Remove results outside supplied distance (is this 2/3/4 combination
inefficent?)
5.) Assemble many-to-many lists and attach to objects (this is where I
need to switch to bulk operations)
6.) Return to client
Here's my plan for using memcache.. let me know if I'm way out in left
field on this as I have no prior experience with memcache or server
caching in general.
-Keep a list in the cache filled with "geo objects" that represent all
my data. These have five properties: latitude, longitude, event_id,
event_type (in anticipation of expanding beyond tournaments), and
start_date. This list will be sorted by date.
-Also keep a dict of pointers in the cache which represent the start
and end indices in the cache for all the date ranges my app uses (next
week, 2 weeks, month, 3 months, 6 months, year, 2 years).
-Have a scheduled task that updates the pointers daily at 12am.
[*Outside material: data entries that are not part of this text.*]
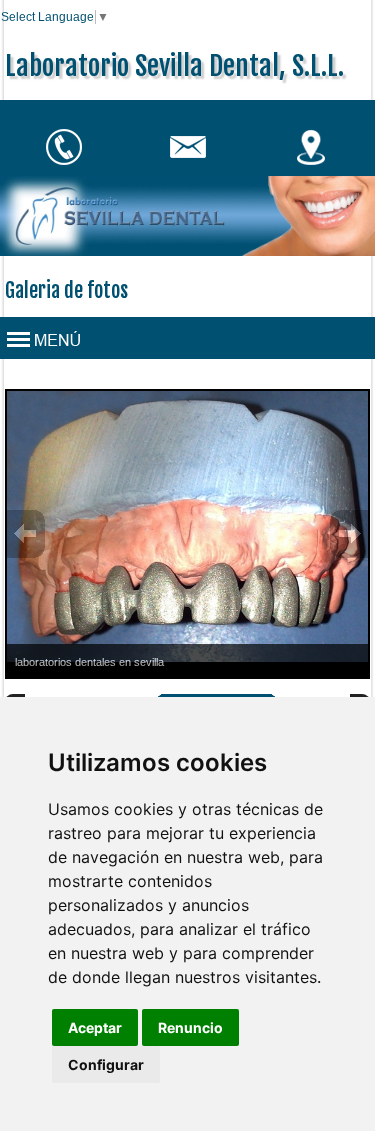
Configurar (106, 1064)
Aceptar (95, 1027)
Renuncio (190, 1027)
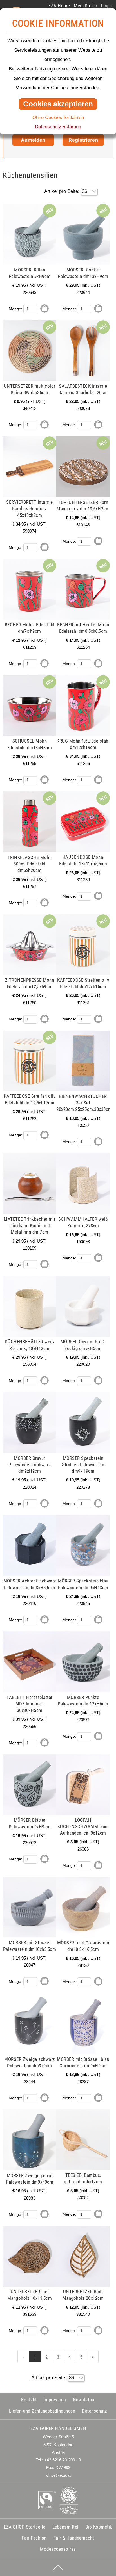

-Add new inserts to the cache as well as the datastore; update
pointers.
Using this design, the algorithm would now look like:
1.) Use pointers to slice off appropriate chunk of list based on
supplied date.
2-4.) Same as above algorithm, except with geo objects
5.) Use bulk operation to select full tournaments using remaining geo
objects' event_ids
6.) Assemble many-to-manys
7.) Return to client
Thoughts on this approach? Many thanks for reading and any advice you
can give.
-Dane
GeoModel is the best I found. You may look how my GAE app return geospatial queries. For instance India http query is with optional cc (country code) using geomodel library lat=20.2095231&lon=79.560344&cc=IN
You might be interested by geohash, which enables you to do an inequality query like this:
SELECT latitude, longitude, title FROM
myMarkers WHERE geohash >= :sw_geohash
AND geohash <= :ne_geohash
Have a look at this fine article which was featured in this month's Google App Engine App Engine Community Update blog post.
As a note on your proposed design, don't forget that entities in Memcache have no guarantee of staying in memory, and that you can not have them "sorted by date".